QUOTE(Milton Roe @ Sat 1st August 2009, 8:08pm)
QUOTE(Anthony)
But you say it is the best. Why do you believe that? What is the proper audience for an encyclopedia article on a topic as complicated as "atom"? What question, from a person with what level of knowledge, would you answer with "read the Wikipedia article on [[atom]] and all its subarticles, that's the best written on the topic - anywhere"?
The answers are the subtopics of
atom.
What's the question?
QUOTE(Milton Roe @ Sat 1st August 2009, 8:08pm)
There is almost no math in the atom article itsefl (one or two very simple algebra equations) so the level is the mythical 'intelligent layman" whose primary language is English and who is assumed to have a high school education. It's suitable also for high school students. Read it and you'll learn the basics: what are atoms, how did we discover them, what are they made of, what are their basic properties, how many kinds there are. And so on.
You're saying if a high school student asked you "What are atoms, how did we discover them, what are they made of, what are their basic properties, how many kinds are there?" you'd answer "read the Wikipedia article on [[atom]] [and all its subarticles?], that's the best written on the topic - anywhere"?
QUOTE(Milton Roe @ Sat 1st August 2009, 8:08pm)
As you may know, Wikipedia has some pretty stern guidlines in keeping articles below 100 kB if they are to get past FA review. Why? Some stupid shit about how articles longer than 50 kB have trouble being downloaded to ancient browsers (one assumes Netscape running on a somebody's IBM AT and a telephone cradle modem, not an iPhone). It's WP's outdated policy. But criticizing it is silly, as it does little harm when these things are accessed online, as these things are hyperlinked, and if you want to read more on the topic, just read the link.
There are many significant harms. First and foremost, it is completely non-obvious that a reader is
supposed to read the "sub-articles". Along those same lines, you haven't really answered whether or not you expect the reader to read the "sub-sub-articles" or the "sub-sub-sub-articles", etc. Secondly, but about as importantly, adding the "sub-articles" makes the article way too long, and presents the information in a non-intuitive order. I'm sure there's a much better treatment, of similar length, that can be had by reading a chapter or two from a physics textbook. Even moreso if you allow me to cherry-pick selected portions from a physics textbook, like you seem to suggest doing with Wikipedia articles ("pick out some sections which are of comparable length").

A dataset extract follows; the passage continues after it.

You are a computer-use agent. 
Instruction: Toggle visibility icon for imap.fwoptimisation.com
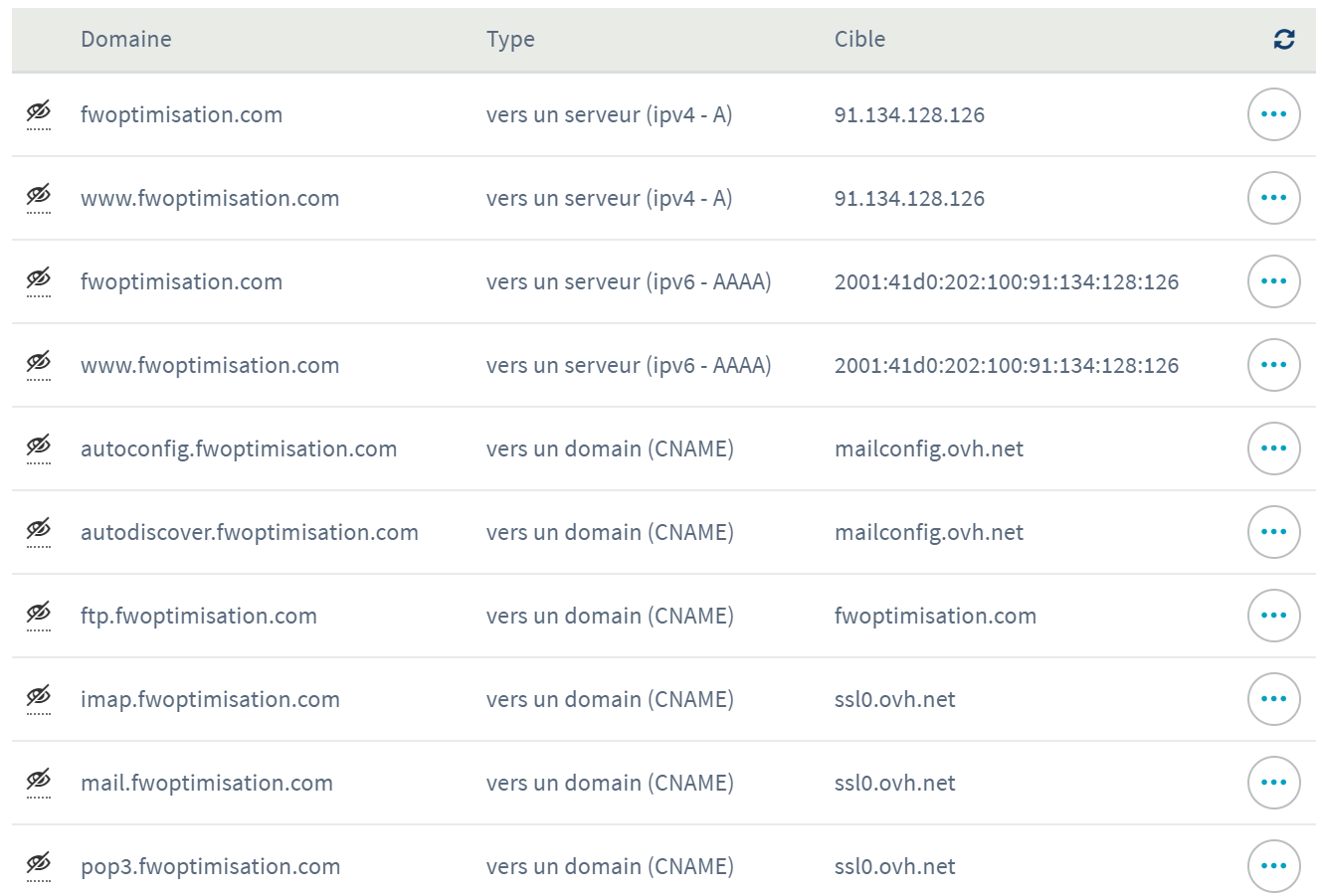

I agree with you that WP's outdated policy contributes greatly to this, but that's fully irrelevant, because we are discussing whether or not a Wikipedia article
is "the best written on the topic - anywhere", not the reason why it isn't.
I think the "sub-article" mess is in itself enough to render it "not the best".
QUOTE(Milton Roe @ Sat 1st August 2009, 8:08pm)
Really, if you're really down to the point of arguing that Wikipedia has put material into subarticles that it should have kept in its shorter main article, and vice versa (ie, it doesn't exactly follow your taste or interest in subtopic coverage), I think you've lost.
I'd say selection is the single greatest contributor to judging an article as "the best written on the topic - anywhere". And I'd say the coverage of the details of the atomic orbitals, for instance, is abysmally poor.
By the way, you misattributed two of the quotes above to me instead of "Limey". Please fix this.